Health & Medicine

Preschoolers Know What They Don't Want, UC Davis Study Examines Reasoning in Toddlers

Kathleen Lees
First Posted: Mar 12, 2013 04:36 PM EDT

Children can certainly be feisty. They know what they want when they want it, no matter if it's the terrible twos or higher up on the toddler chart, and according to a recent study, children as young as three years old have the same feeling when they are uncertain about making a decision. That same feeling can be applied to guide decision making, according to new research from the Center for Mind and Brain at the University of California, Davis.

"There is behavioral evidence that they can do this, but the literature has assumed that until late preschool, children cannot introspect and make a decision based on that introspection," said Simona Ghetti, professor of psychology at UC Davis and co-author of the study with graduate student Kristen Lyons, now an assistant professor at Metropolitan State University of Denver.
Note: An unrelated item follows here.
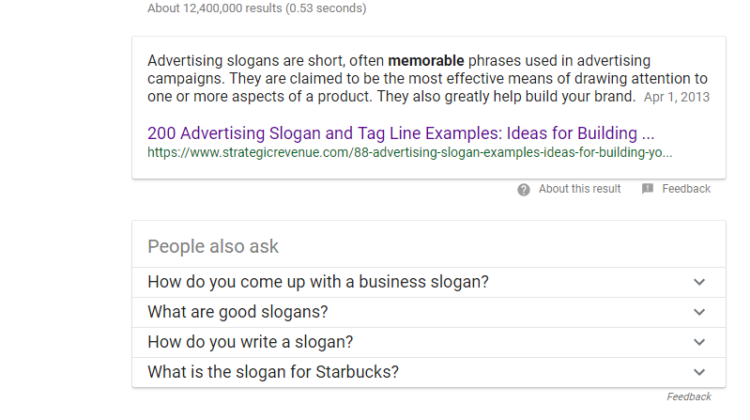Open the "About this result" link

click(579, 189)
The study focused on how reasoning, memory and cognition emerge during childhood. It is known that children get better at introspection through elementary school, and Lyons and Ghetti wanted to determine if this ability still existed in children.

Previous studies have used open-ended questions to find out how children feel about a decision, but that approach is limited by younger children's ability to report on the content of their mental activity, according to the study.
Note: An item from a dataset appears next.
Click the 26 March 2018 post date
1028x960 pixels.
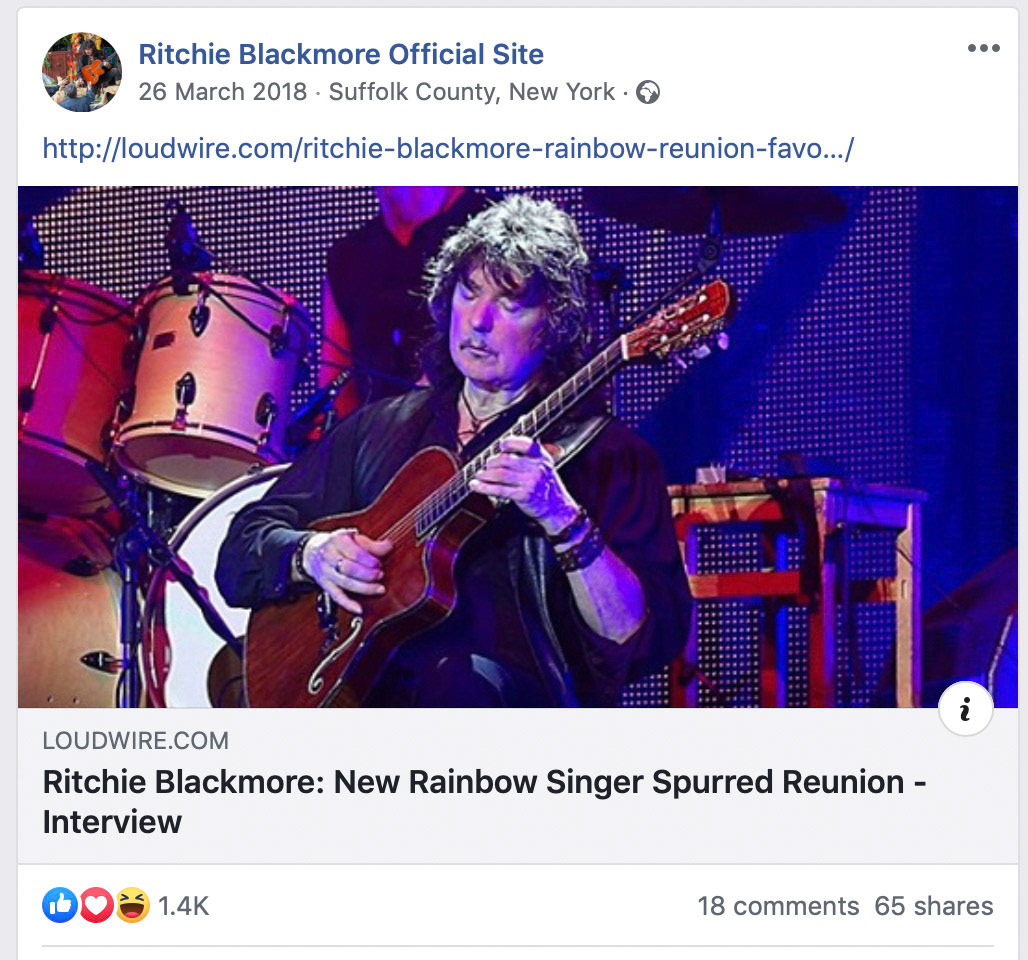pos(222,92)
 Instead, Lyons and Ghetti showed 3-, 4- and 5-year-olds ambiguous drawings of objects and asked them to point to a particular objects, ranging from a cup to a car. The children were then asked to point to a picture of two faces, and which ones they felt confident about. Children also had to choose a drawing even if they were unsure.

In a second tests, children had a "don't want to pick" option.

Across the age range, children were more likely to say they were not confident about their decision when they had in fact made a wrong choice. When they had a "don't know" option, they were most likely to take it if they had been unsure of their choice in the "either/or" test.

By opting not to choose when uncertain, the children could improve their overall accuracy on the test.

Researchers report that they hope the study on younger children will examine the way reasoning functions in youth. The work was supported by the National Science Foundation.

The findings are published online by the journal Child Development and will appear in print in an upcoming issue.